Hurricane Hunters support transitioning U.S. Navy research program

  • Published
  • By Tech. Sgt. Kristen Pittman
  • 403rd Wing Public Affairs

For more than a decade, U.S. Navy Capt. (ret.) Beth Sanabia, Dr. Steve Jayne and over 40 U.S. Naval Academy and Woods Hole Oceanography Institute interns have spent part of their summers in places such as the Mississippi Gulf Coast, the U.S. Virgin Islands, and Hawaii.

All ideal summer vacation spots, those locations are also ideal for oceanography scholars—like Sanabia, Jayne, and their pupils--interested in studying the ocean and how it reacts with tropical weather systems and vice versa.

Training and Research in Oceanic and Atmospheric Processes in Tropical Cyclones, or TROPIC, is a USNA internship program that has been led by Sanabia since 2011 and works directly with the Air Force Reserve’s 53rd Weather Reconnaissance Squadron at Keesler Air Force Base, Miss.
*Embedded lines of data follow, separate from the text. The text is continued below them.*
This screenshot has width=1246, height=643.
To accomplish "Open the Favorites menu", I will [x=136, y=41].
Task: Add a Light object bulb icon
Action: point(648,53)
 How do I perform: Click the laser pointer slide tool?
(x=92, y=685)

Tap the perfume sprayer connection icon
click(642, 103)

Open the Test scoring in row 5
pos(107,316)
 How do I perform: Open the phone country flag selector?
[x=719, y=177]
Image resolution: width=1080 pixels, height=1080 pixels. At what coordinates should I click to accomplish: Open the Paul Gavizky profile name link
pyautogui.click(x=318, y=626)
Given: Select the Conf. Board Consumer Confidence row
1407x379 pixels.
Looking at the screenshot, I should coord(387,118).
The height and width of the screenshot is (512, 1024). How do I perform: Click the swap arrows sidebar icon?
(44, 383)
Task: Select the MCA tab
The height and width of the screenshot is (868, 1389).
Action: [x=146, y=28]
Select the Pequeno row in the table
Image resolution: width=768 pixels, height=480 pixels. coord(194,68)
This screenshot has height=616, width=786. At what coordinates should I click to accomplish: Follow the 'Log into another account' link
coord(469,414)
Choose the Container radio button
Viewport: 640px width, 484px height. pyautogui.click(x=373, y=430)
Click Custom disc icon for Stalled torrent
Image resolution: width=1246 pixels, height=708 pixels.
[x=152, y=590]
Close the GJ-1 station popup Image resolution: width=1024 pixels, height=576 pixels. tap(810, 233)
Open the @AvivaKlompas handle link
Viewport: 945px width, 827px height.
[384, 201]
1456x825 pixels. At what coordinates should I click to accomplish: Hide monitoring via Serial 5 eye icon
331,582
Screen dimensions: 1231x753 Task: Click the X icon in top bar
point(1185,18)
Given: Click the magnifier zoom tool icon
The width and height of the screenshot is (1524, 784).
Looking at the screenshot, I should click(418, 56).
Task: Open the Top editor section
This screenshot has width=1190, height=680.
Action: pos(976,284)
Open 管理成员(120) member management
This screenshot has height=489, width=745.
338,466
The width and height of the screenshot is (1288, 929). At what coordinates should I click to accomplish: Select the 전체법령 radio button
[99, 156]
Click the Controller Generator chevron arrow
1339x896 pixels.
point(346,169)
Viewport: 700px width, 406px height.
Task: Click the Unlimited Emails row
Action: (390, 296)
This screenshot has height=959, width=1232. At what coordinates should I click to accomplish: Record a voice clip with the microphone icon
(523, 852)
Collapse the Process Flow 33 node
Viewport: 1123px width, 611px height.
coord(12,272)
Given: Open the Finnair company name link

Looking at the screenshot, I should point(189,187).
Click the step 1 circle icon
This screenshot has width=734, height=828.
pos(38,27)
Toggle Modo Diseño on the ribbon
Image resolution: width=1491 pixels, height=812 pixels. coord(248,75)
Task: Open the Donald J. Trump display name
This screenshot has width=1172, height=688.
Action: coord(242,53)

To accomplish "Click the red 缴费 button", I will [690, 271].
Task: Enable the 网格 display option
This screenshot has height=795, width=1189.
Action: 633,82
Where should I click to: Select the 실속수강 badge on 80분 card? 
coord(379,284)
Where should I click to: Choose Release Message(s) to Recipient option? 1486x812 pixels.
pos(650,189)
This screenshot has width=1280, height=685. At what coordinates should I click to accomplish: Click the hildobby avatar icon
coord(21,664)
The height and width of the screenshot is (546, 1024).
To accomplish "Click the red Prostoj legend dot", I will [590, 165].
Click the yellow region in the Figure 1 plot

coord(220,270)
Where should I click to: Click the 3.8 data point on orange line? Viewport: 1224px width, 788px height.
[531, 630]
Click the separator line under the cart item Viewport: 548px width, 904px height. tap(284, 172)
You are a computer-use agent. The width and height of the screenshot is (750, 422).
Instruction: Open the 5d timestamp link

“Starting out, the objective of TROPIC was to help improve forecast models,” said Sanabia. “Over time, we’ve realized that the ocean sensors enable us to do that in two different ways. The first is, essentially, obtaining a snapshot of the ocean’s conditions—a one-time look ahead of the storm to see what’s there.”

These upper-level conditions are obtained routinely in bodies of water via fixed buoys or by ships, but by partnering with the 53rd WRS, TROPIC is able to deploy sensors, Airborne Expendable BathyThermographs, from the 53rd WRS’s WC-130J Super Hercules aircraft in the vicinity of a tropical cyclone.

The “snapshot” serves as a comparison to what the models suspect the ocean’s conditions are based on fixed buoys, which can impact a storm’s forecast, and it improves the ocean models.

Having mastered the art, so-to-speak, of gathering and disseminating quality data from the ocean in front of and around a hurricane, Sanabia said the process is in a research-to-operations transition and is ready to be taken over by the Naval Oceanographic Office (NAVO) at John C. Stennis Space Center in Hancock County, Miss.

“The other way the sensors enable us to work toward our mission is through process studies,” said Sanabia. “We would like to understand exactly what the hurricane does to the ocean below and vice versa.”

Examples of process studies she referred to were the cooler ocean temperatures left behind a storm and the modulation of energy transfer via waves. Being able to get that data behind or around a storm, has enabled questions to be answered and further the understanding of the relationship between the ocean and tropical systems.

Sanabia, who retired from the Navy and USNA as a captain earlier this year, said that her and Jayne’s involvement with the program moving forward will be primarily in the process studies realm, and while the Academy has valued and supported the program throughout the years, her departure leaves the internship side of the program’s future uncertain.

Manny Haenggi, NAVO oceanographer, is looking forward to leading the way for the transition into the data collection role and pointed out the uses beyond hurricane forecasting and research.

“Not only do the observations get assimilated into the models,” he said. “They also go into our Master Oceanographic Observation Dataset (MOODS) which is an internal database to NAVO that we use to make products.”

The products derived from such data in turn benefit Navy and Department of Defense operations, and Haenggi hopes to expand the scope of his data collection with the 53rd to as time goes on.

“The collaboration and continued relationship with the 53rd is extremely important for getting data in areas where we don’t have it and potentially deploying future instrumentation,” said Haenggi. “NAVO does a lot of work, as does Scripps (Institution of Oceanography), with new instruments or cutting-edge technology. To put it quite frankly, ship time is expensive, so being able to have this relationship and utilize existing missions to deploy instruments is very valuable to NAVO.”